───── Given passage

Count total number of pattern between two pattern (using sed if possible) in Linux

I have to count all '=' between two pattern i.e '{' and '}'
Sample:
{
100="1";
101="2";
102="3";
};
{
104="1,2,3";
};
{
105="1,2,3";
};
Expected Output:
3
1
1

A very cryptic perl answer:
perl -nE 's/\{(.*?)\}/ say ($1 =~ tr{=}{=}) /ge'
The tr function returns the number of characters transliterated.
With the new requirements, we can make a couple of small changes:
perl -0777 -nE 's/\{(.*?)\}/ say ($1 =~ tr{=}{=}) /ges'
-0777 reads the entire file/stream into a single string
the s flag to the s/// function allows . to handle newlines like a plain character.

Perl to the rescue:
perl -lne '$c = 0; $c += ("$1" =~ tr/=//) while /\{(.*?)\}/g; print $c' < input
-n reads the input line by line
-l adds a newline to each print
/\{(.*?)\}/g is a regular expression. The ? makes the asterisk frugal, i.e. matching the shortest possible string.

──────────
───── Data segment

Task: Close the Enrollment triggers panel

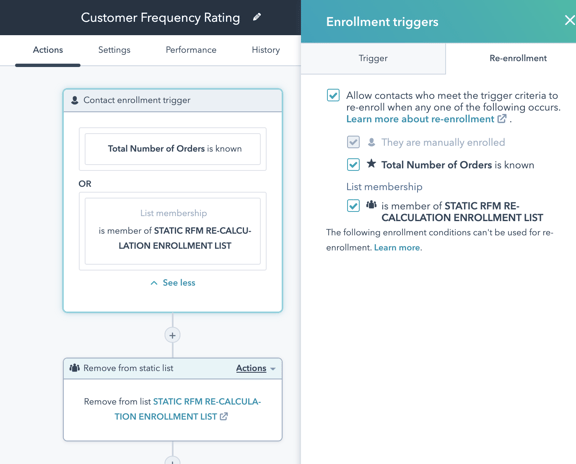Action: point(569,20)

──────────

Can you quote the entire thread on counting equals signs between braces word for word? Work only from the thread on counting equals signs between braces, not from the data.

Count total number of pattern between two pattern (using sed if possible) in Linux

I have to count all '=' between two pattern i.e '{' and '}'
Sample:
{
100="1";
101="2";
102="3";
};
{
104="1,2,3";
};
{
105="1,2,3";
};
Expected Output:
3
1
1

A very cryptic perl answer:
perl -nE 's/\{(.*?)\}/ say ($1 =~ tr{=}{=}) /ge'
The tr function returns the number of characters transliterated.
With the new requirements, we can make a couple of small changes:
perl -0777 -nE 's/\{(.*?)\}/ say ($1 =~ tr{=}{=}) /ges'
-0777 reads the entire file/stream into a single string
the s flag to the s/// function allows . to handle newlines like a plain character.

Perl to the rescue:
perl -lne '$c = 0; $c += ("$1" =~ tr/=//) while /\{(.*?)\}/g; print $c' < input
-n reads the input line by line
-l adds a newline to each print
/\{(.*?)\}/g is a regular expression. The ? makes the asterisk frugal, i.e. matching the shortest possible string.